§ EXERCISE MATERIALS:
━━━━━━
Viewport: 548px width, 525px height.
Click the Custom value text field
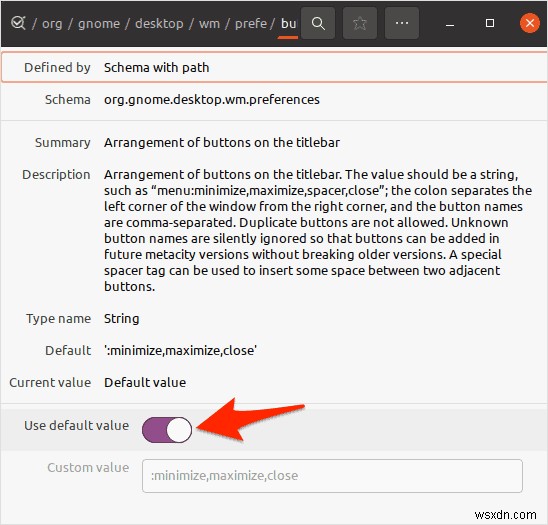(x=332, y=475)
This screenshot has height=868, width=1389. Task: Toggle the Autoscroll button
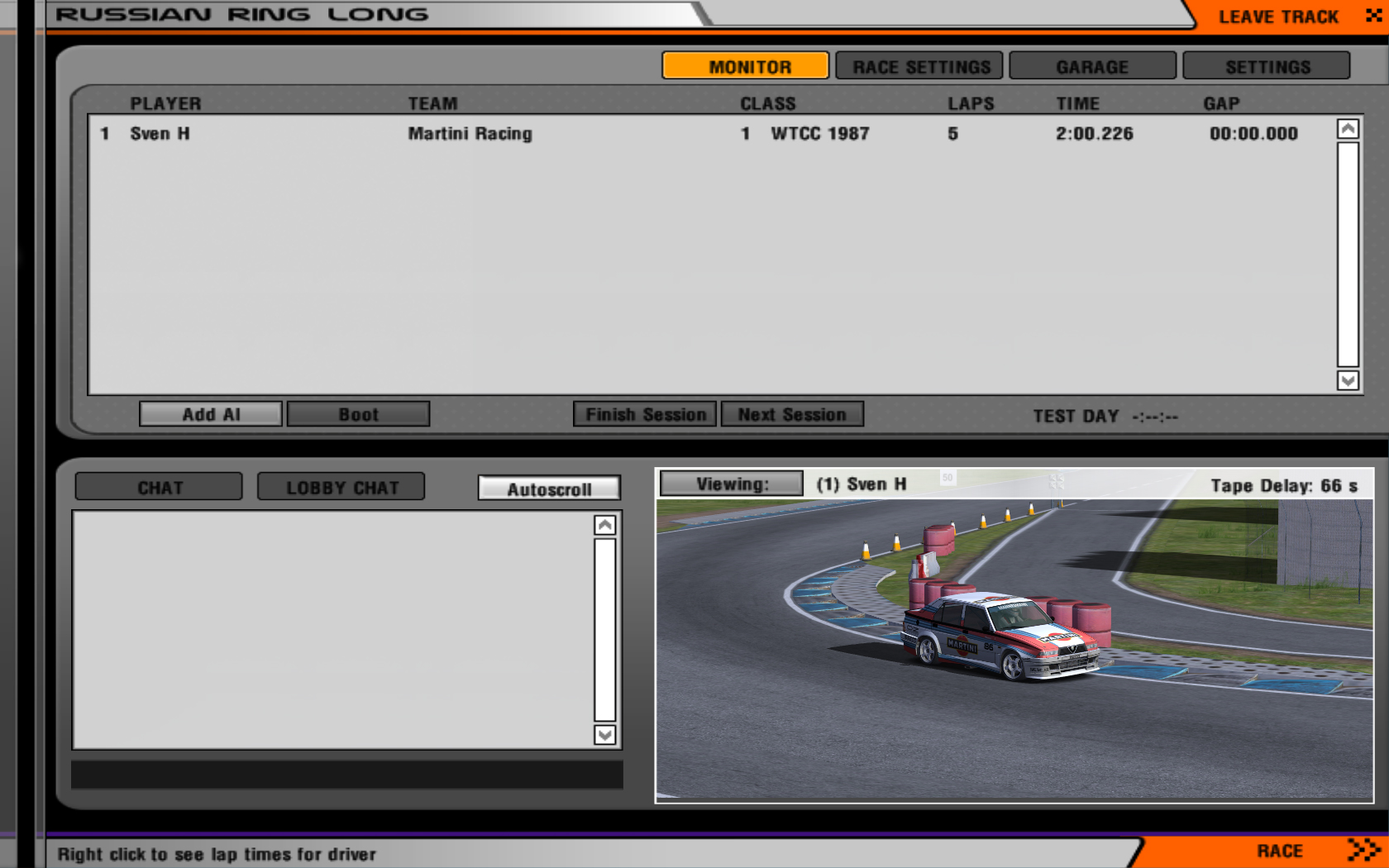pyautogui.click(x=549, y=489)
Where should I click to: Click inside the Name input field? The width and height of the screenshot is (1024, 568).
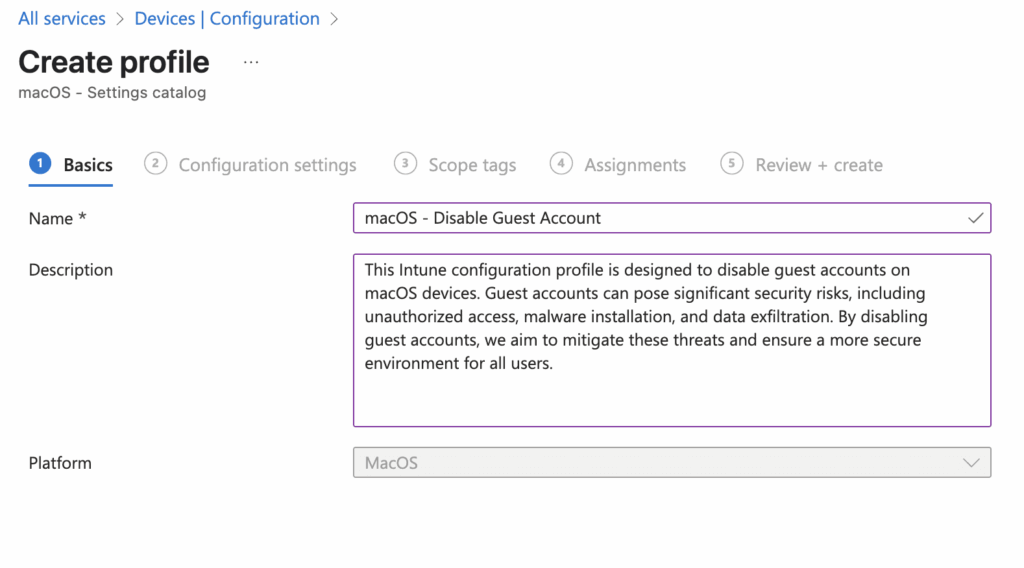(650, 218)
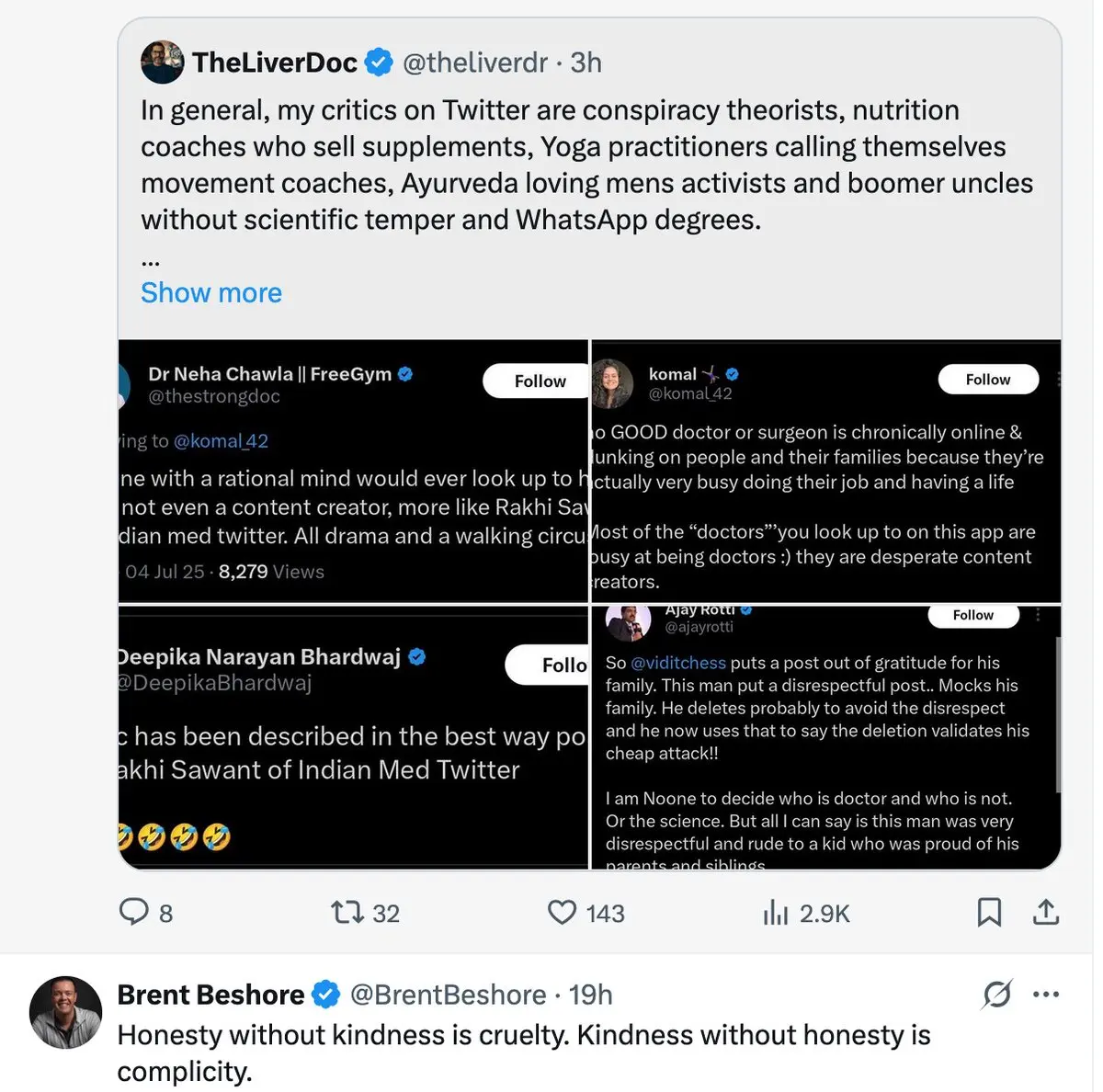Follow Dr Neha Chawla
Viewport: 1103px width, 1092px height.
(x=540, y=381)
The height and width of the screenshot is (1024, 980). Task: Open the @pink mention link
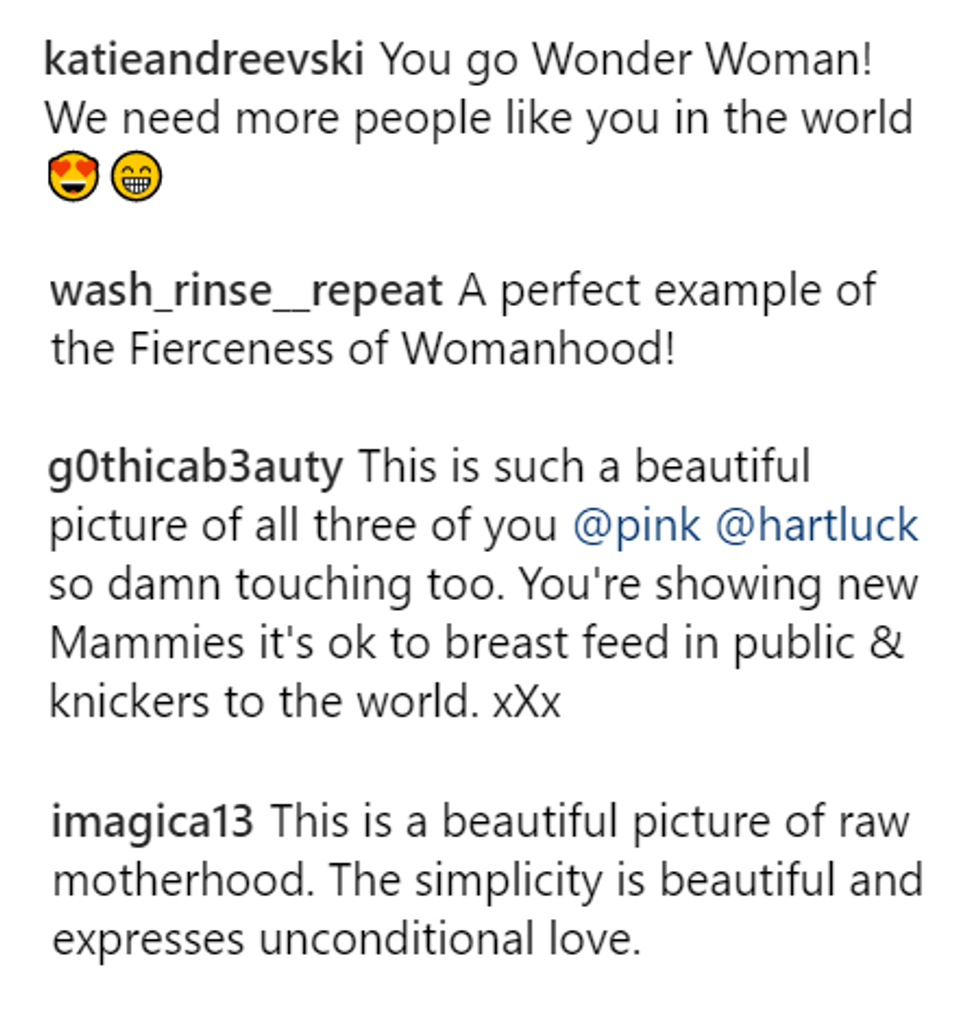[x=637, y=525]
━━━━━━
When you find the line that contains "The height and", retype it and every line after it through the end of the data above, exactly, with no pictures.

§ YOUR RESPONSE:
The height and width of the screenshot is (1024, 980). Task: Open the @pink mention link
[x=637, y=525]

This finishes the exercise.